Shawn McBride, public health epidemiologist with Grand Forks Public Health, also noted that the elderly are vulnerable, as well as others “who don’t even know they’re at increased risk,” such as cancer patients who are taking immune system-suppressing drugs.

He acknowledges that some trust in the public health community may have been eroded, because, in part, as the landscape changed and new information was discovered about COVID-19, guidelines shifted.

“I think people are navigating a very complex and difficult information environment, where it is difficult for people to determine what the true risks are of disease, what the real prevention measures are, and how effective prevention measures are,” McBride said.

“… I think it really is based upon being able to find credible accurate information and trust the sources of that information. Because there is so much misinformation out there and it has made it very difficult for people to understand exactly what risks COVID-19 or other communicable diseases pose and what things they can do to protect themselves.
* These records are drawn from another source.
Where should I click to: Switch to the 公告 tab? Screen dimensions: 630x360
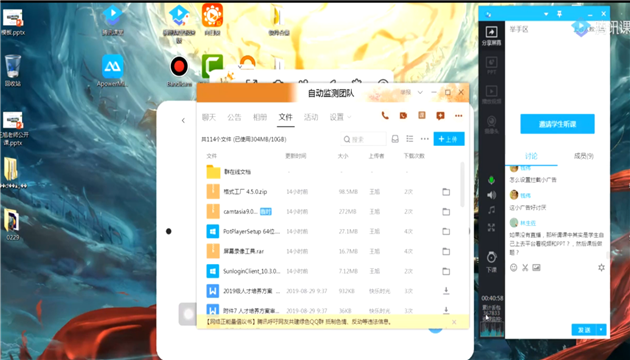(234, 117)
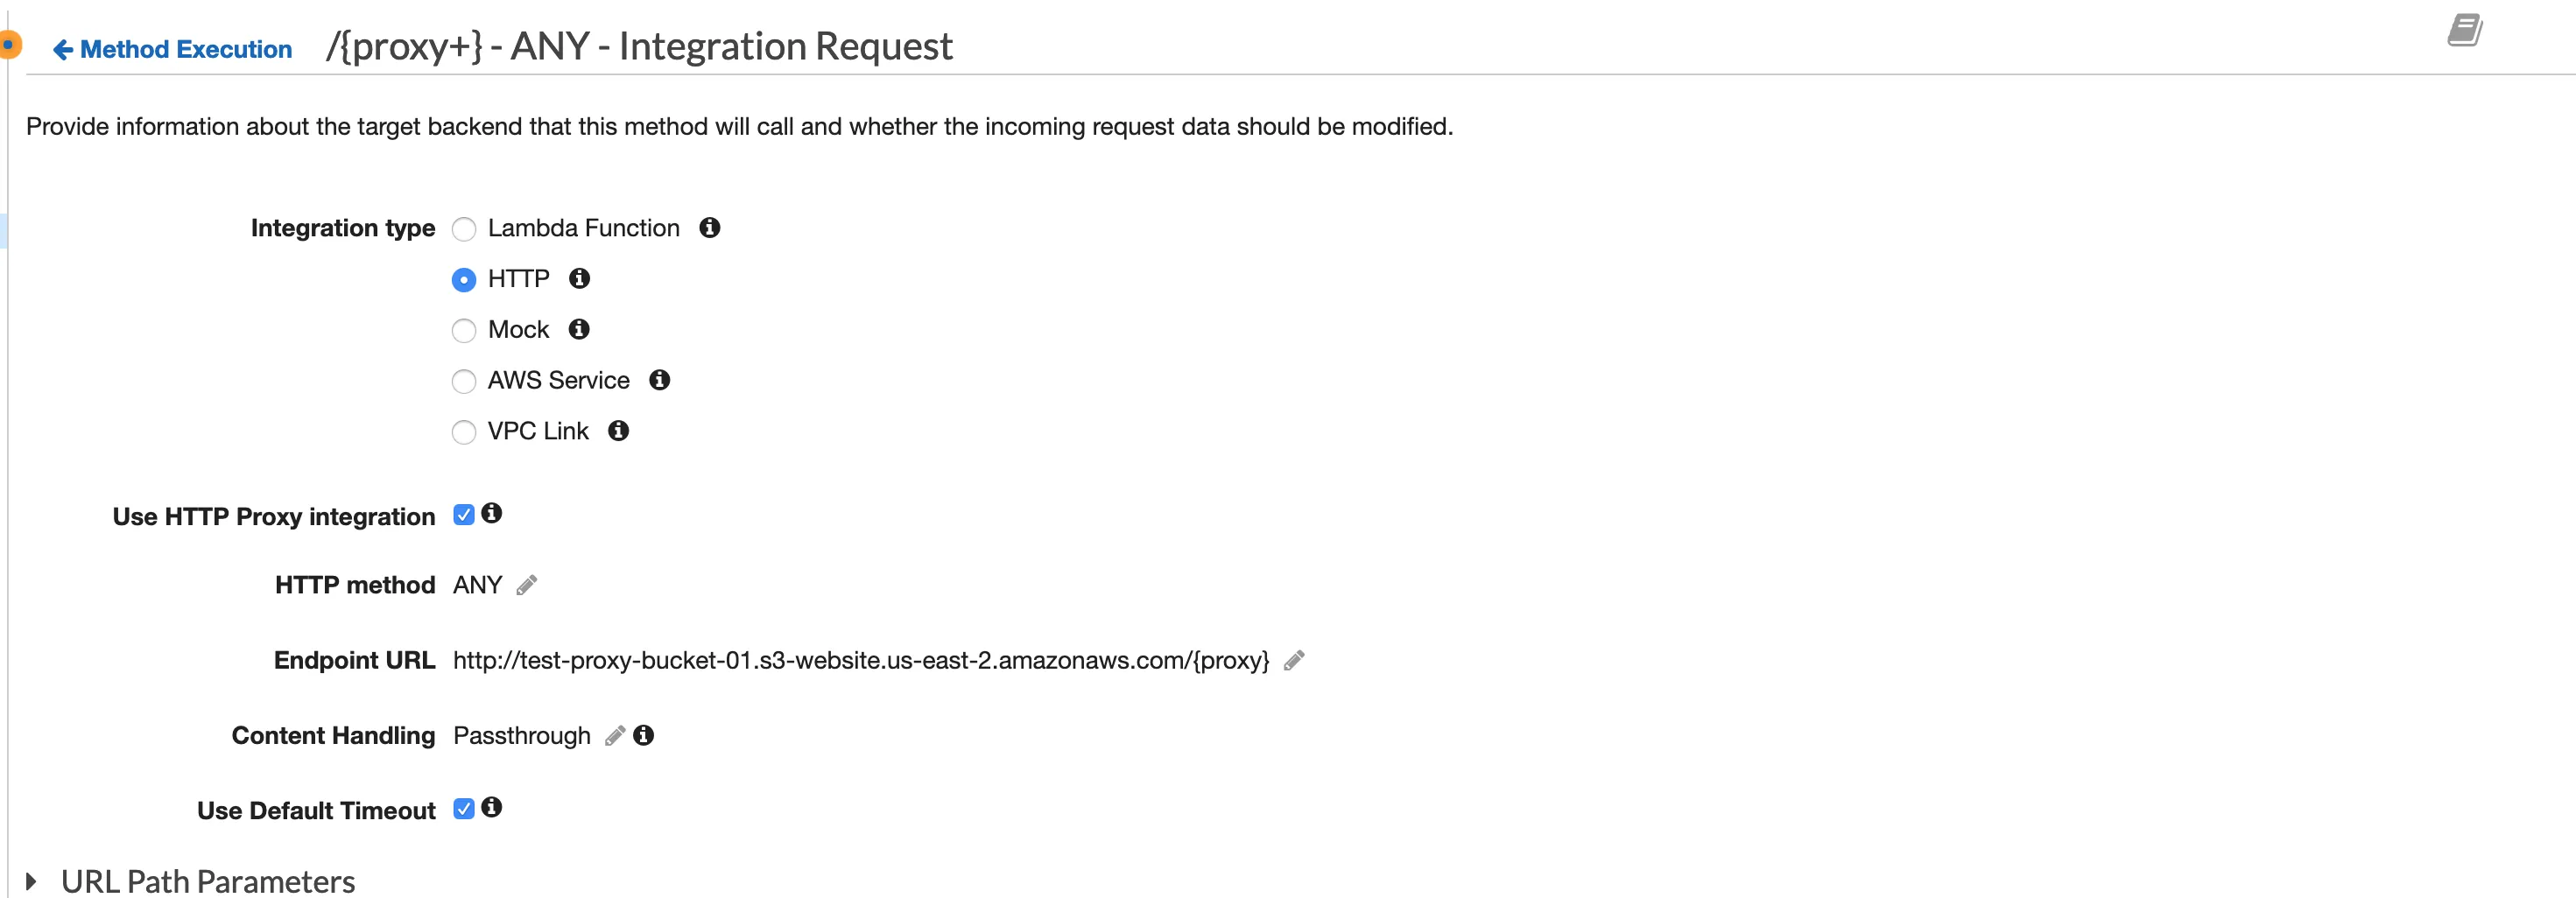This screenshot has width=2576, height=898.
Task: Uncheck Use HTTP Proxy integration checkbox
Action: pos(463,515)
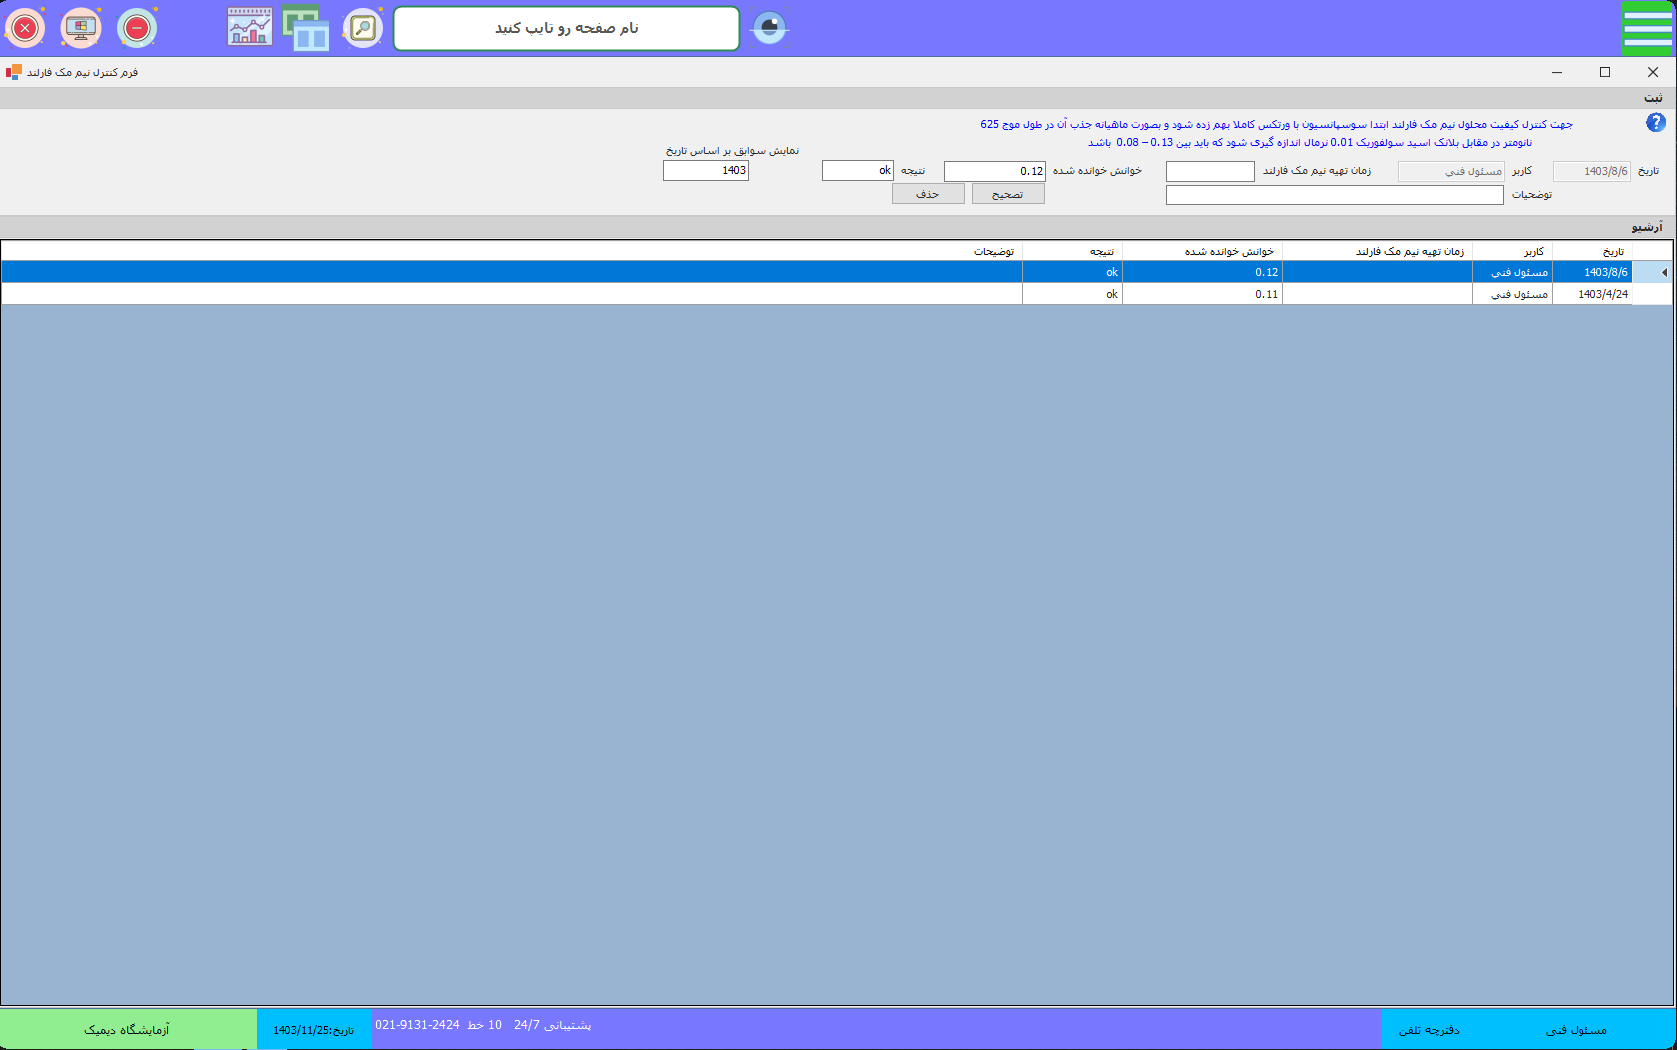Open the blue question mark help

[x=1656, y=123]
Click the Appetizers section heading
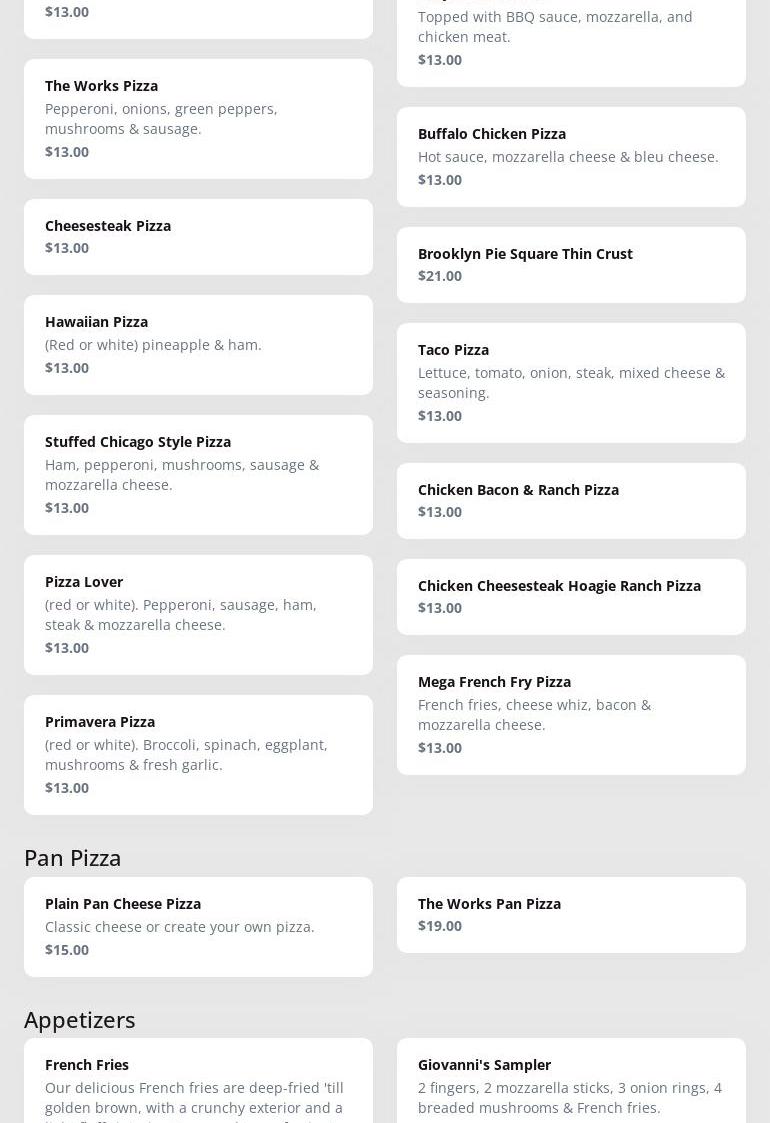The width and height of the screenshot is (770, 1123). pos(80,1020)
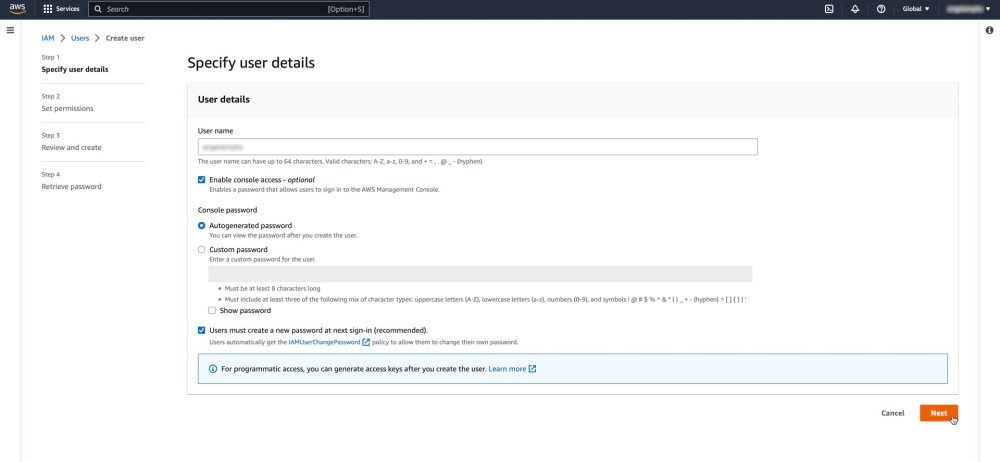Image resolution: width=1000 pixels, height=462 pixels.
Task: Click into the User name field
Action: click(477, 147)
I think that’s the really big challenge that we have,” he said.

As the former director of GFPH, Swanson credits the success of the COVID response to her staff and collaboration with other organizations, such as Altru Health System and UND, as well as an effective vaccination campaign.

“We really had a community that really embraced vaccination,” she said.

Recalling the impact of the pandemic, Swanson said she feels fortunate she did not lose any relatives or close family members to COVID, “but I really feel for the people, especially, who lost loved ones and lost them early in the pandemic, when they weren’t able to be with them, they weren’t able to visit them; (victims) got acutely ill. And I feel for the health care workers that had to witness so much suffering.

“When I look back on it,” Swanson said, “the loss of life is really stunning, it’s hard to think about. And I feel for all the people who have lost loved ones during that time frame. And I don’t think we reflect on that enough, as a nation, as we should.”